DATA EXTRACTS:
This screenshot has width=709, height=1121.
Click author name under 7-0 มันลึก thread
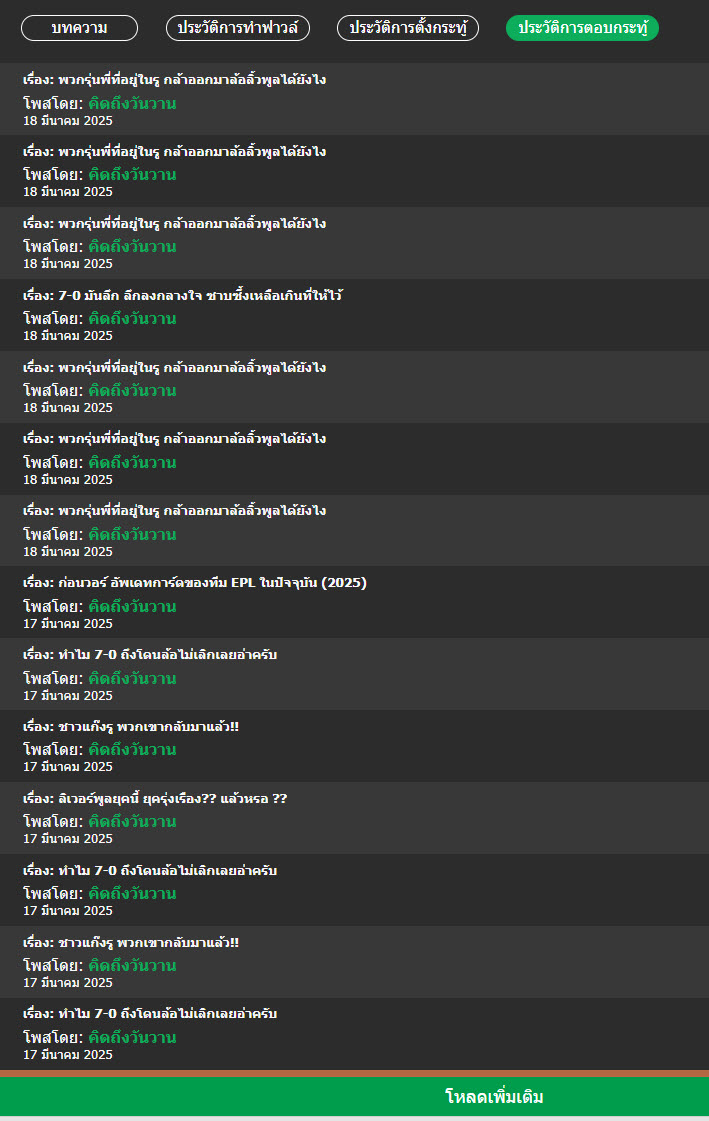pos(132,318)
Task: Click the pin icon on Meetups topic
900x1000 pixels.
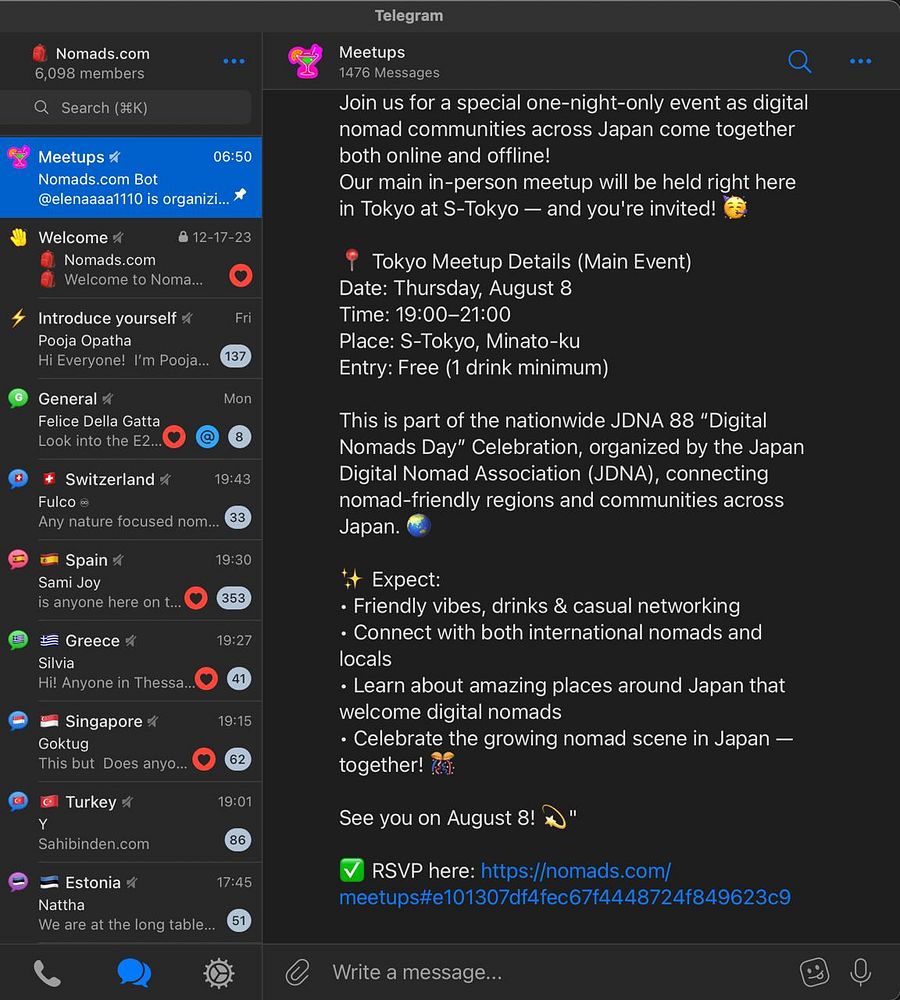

ASSIGNED TASK:
The lines needed are those from the one containing "Task: Click the pin icon on Meetups topic" through the end of the listing, given again word for word and without any picture.

RESPONSE:
Task: Click the pin icon on Meetups topic
900x1000 pixels.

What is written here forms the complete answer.